Site of Moat, Umrygar, Co. Wicklow
Co. Wicklow |
Ritual/Ceremonial
By the time the Ordnance Survey revised its maps of County Wicklow in 1909, the earthwork near Coves Brook in Umrygar had already disappeared from view, swallowed by scrub and reduced to a note in the cartographic record.
But the earlier six-inch map, published in 1840, had caught it at an intermediate stage of erasure, recording the location under the telling label "Site of Moat", a phrase that carries specific meaning in the conventions of early Irish mapping. "Site of" signalled that a monument had already been levelled above ground, while "Moat" referred to an earthwork, most likely a moated site, a category of medieval enclosure in which a raised platform or island was surrounded by a water-filled or wet ditch, often associated with manorial settlement from the thirteenth and fourteenth centuries.
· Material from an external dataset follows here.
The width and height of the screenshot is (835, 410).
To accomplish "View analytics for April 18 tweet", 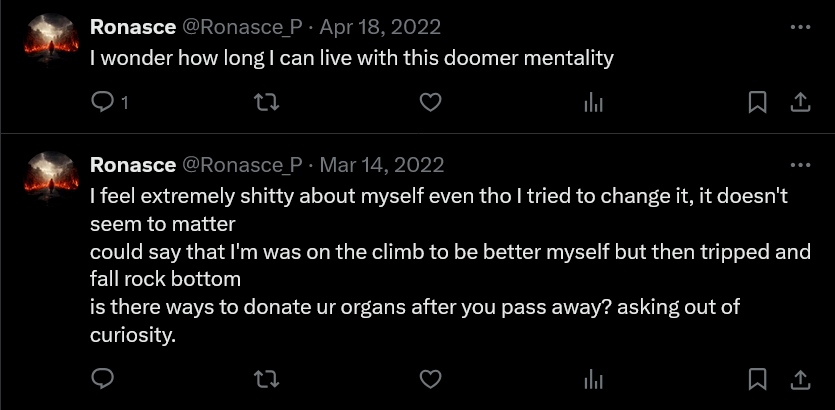I will (x=593, y=102).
The 1840 map placed the site immediately east of a large, irregularly oval-shaped feature measuring roughly ninety metres on its northeast to southwest axis and about forty-eight metres across, on a rise of mixed scrub and rough grazing ground just south of the westward-flowing Coves Brook. By 1909 even that trace had faded from the cartographic record, with the location shown simply as scrub-covered land, a gravel pit noted to the northeast. What exactly was here, and when it fell into disuse and disrepair, remains unclear. The above-ground evidence is gone, but archaeological features beneath the soil may yet survive, leaving open the possibility that the site holds more information than the landscape currently suggests.